### [Input material]
──────────

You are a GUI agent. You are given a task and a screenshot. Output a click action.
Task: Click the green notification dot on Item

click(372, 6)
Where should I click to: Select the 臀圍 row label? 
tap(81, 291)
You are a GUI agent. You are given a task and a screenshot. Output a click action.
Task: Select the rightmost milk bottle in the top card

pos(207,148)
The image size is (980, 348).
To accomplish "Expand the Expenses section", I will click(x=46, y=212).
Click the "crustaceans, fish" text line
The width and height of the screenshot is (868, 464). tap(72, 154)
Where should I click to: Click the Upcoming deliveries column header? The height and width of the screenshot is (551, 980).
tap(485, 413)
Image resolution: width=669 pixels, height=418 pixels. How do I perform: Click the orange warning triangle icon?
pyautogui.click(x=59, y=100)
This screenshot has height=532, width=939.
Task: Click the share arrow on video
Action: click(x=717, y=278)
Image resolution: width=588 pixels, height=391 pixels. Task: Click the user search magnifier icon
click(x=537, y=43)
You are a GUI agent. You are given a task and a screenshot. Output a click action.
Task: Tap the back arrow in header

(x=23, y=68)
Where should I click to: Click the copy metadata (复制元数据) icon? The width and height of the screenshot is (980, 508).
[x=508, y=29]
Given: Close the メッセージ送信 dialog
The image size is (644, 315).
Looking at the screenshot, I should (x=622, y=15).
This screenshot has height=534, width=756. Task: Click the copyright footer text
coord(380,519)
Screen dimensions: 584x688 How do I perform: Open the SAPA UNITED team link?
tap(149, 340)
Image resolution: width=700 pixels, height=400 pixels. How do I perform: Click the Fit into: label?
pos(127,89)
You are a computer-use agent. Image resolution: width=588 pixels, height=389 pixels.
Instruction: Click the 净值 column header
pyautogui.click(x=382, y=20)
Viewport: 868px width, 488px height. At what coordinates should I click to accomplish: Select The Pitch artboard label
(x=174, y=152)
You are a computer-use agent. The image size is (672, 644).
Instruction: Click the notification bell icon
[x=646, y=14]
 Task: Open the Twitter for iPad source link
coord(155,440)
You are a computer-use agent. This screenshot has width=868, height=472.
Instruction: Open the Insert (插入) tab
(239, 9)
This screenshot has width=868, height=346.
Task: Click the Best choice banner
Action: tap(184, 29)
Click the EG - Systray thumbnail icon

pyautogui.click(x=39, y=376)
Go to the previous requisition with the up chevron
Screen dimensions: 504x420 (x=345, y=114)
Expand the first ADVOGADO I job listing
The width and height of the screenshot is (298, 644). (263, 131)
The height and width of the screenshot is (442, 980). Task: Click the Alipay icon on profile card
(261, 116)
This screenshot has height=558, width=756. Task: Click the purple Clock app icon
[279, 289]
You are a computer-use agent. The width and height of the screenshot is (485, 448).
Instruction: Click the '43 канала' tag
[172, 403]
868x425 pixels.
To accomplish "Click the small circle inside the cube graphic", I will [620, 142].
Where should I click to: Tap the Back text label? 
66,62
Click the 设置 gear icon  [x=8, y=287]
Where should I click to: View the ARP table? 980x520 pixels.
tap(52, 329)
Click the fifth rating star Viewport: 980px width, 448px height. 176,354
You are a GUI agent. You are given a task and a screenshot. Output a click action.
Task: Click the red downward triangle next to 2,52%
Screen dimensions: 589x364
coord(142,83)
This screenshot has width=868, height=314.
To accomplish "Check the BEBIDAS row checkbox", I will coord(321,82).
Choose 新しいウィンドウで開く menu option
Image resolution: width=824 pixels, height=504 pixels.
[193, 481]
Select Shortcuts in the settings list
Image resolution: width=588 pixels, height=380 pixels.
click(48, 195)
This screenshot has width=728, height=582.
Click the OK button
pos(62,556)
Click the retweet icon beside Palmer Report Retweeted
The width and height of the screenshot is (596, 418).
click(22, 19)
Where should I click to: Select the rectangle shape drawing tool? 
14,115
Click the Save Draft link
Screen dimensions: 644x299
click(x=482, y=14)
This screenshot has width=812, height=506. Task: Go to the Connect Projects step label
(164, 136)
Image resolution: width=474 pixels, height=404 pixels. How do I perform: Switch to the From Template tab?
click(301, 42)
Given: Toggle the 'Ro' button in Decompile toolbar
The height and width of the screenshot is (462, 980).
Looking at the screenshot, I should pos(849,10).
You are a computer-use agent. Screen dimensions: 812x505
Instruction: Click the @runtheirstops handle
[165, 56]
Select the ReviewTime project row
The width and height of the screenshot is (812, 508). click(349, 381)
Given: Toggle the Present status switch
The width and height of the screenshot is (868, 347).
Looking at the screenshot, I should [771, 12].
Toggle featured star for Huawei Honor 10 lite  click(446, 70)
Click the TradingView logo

──────────

### [Your task]
Now that the records have been shown, restate each one word for word.

### [Result for this task]
You are a GUI agent. You are given a task and a screenshot. Output a click action.
Task: Click the green notification dot on Item

click(372, 6)
Where should I click to: Select the 臀圍 row label? 
tap(81, 291)
You are a GUI agent. You are given a task and a screenshot. Output a click action.
Task: Select the rightmost milk bottle in the top card

pos(207,148)
The image size is (980, 348).
To accomplish "Expand the Expenses section", I will click(x=46, y=212).
Click the "crustaceans, fish" text line
The width and height of the screenshot is (868, 464). tap(72, 154)
Where should I click to: Click the Upcoming deliveries column header? The height and width of the screenshot is (551, 980).
tap(485, 413)
Image resolution: width=669 pixels, height=418 pixels. How do I perform: Click the orange warning triangle icon?
pyautogui.click(x=59, y=100)
This screenshot has height=532, width=939.
Task: Click the share arrow on video
Action: click(x=717, y=278)
Image resolution: width=588 pixels, height=391 pixels. Task: Click the user search magnifier icon
click(x=537, y=43)
You are a GUI agent. You are given a task and a screenshot. Output a click action.
Task: Tap the back arrow in header

(x=23, y=68)
Where should I click to: Click the copy metadata (复制元数据) icon? The width and height of the screenshot is (980, 508).
[x=508, y=29]
Given: Close the メッセージ送信 dialog
The image size is (644, 315).
Looking at the screenshot, I should (x=622, y=15).
This screenshot has height=534, width=756. Task: Click the copyright footer text
coord(380,519)
Screen dimensions: 584x688 How do I perform: Open the SAPA UNITED team link?
tap(149, 340)
Image resolution: width=700 pixels, height=400 pixels. How do I perform: Click the Fit into: label?
pos(127,89)
You are a computer-use agent. Image resolution: width=588 pixels, height=389 pixels.
Instruction: Click the 净值 column header
pyautogui.click(x=382, y=20)
Viewport: 868px width, 488px height. At what coordinates should I click to accomplish: Select The Pitch artboard label
(x=174, y=152)
You are a computer-use agent. The image size is (672, 644).
Instruction: Click the notification bell icon
[x=646, y=14]
 Task: Open the Twitter for iPad source link
coord(155,440)
You are a computer-use agent. This screenshot has width=868, height=472.
Instruction: Open the Insert (插入) tab
(239, 9)
This screenshot has width=868, height=346.
Task: Click the Best choice banner
Action: tap(184, 29)
Click the EG - Systray thumbnail icon

pyautogui.click(x=39, y=376)
Go to the previous requisition with the up chevron
Screen dimensions: 504x420 (x=345, y=114)
Expand the first ADVOGADO I job listing
The width and height of the screenshot is (298, 644). (263, 131)
The height and width of the screenshot is (442, 980). Task: Click the Alipay icon on profile card
(261, 116)
This screenshot has height=558, width=756. Task: Click the purple Clock app icon
[279, 289]
You are a computer-use agent. The width and height of the screenshot is (485, 448).
Instruction: Click the '43 канала' tag
[172, 403]
868x425 pixels.
To accomplish "Click the small circle inside the cube graphic", I will [620, 142].
Where should I click to: Tap the Back text label? 
66,62
Click the 设置 gear icon  [x=8, y=287]
Where should I click to: View the ARP table? 980x520 pixels.
tap(52, 329)
Click the fifth rating star Viewport: 980px width, 448px height. 176,354
You are a GUI agent. You are given a task and a screenshot. Output a click action.
Task: Click the red downward triangle next to 2,52%
Screen dimensions: 589x364
coord(142,83)
This screenshot has width=868, height=314.
To accomplish "Check the BEBIDAS row checkbox", I will coord(321,82).
Choose 新しいウィンドウで開く menu option
Image resolution: width=824 pixels, height=504 pixels.
[193, 481]
Select Shortcuts in the settings list
Image resolution: width=588 pixels, height=380 pixels.
click(48, 195)
This screenshot has width=728, height=582.
Click the OK button
pos(62,556)
Click the retweet icon beside Palmer Report Retweeted
The width and height of the screenshot is (596, 418).
click(22, 19)
Where should I click to: Select the rectangle shape drawing tool? 
14,115
Click the Save Draft link
Screen dimensions: 644x299
click(x=482, y=14)
This screenshot has width=812, height=506. Task: Go to the Connect Projects step label
(164, 136)
Image resolution: width=474 pixels, height=404 pixels. How do I perform: Switch to the From Template tab?
click(301, 42)
Given: Toggle the 'Ro' button in Decompile toolbar
The height and width of the screenshot is (462, 980).
Looking at the screenshot, I should pos(849,10).
You are a computer-use agent. Screen dimensions: 812x505
Instruction: Click the @runtheirstops handle
[165, 56]
Select the ReviewTime project row
The width and height of the screenshot is (812, 508). click(349, 381)
Given: Toggle the Present status switch
The width and height of the screenshot is (868, 347).
Looking at the screenshot, I should [771, 12].
Toggle featured star for Huawei Honor 10 lite  click(446, 70)
Click the TradingView logo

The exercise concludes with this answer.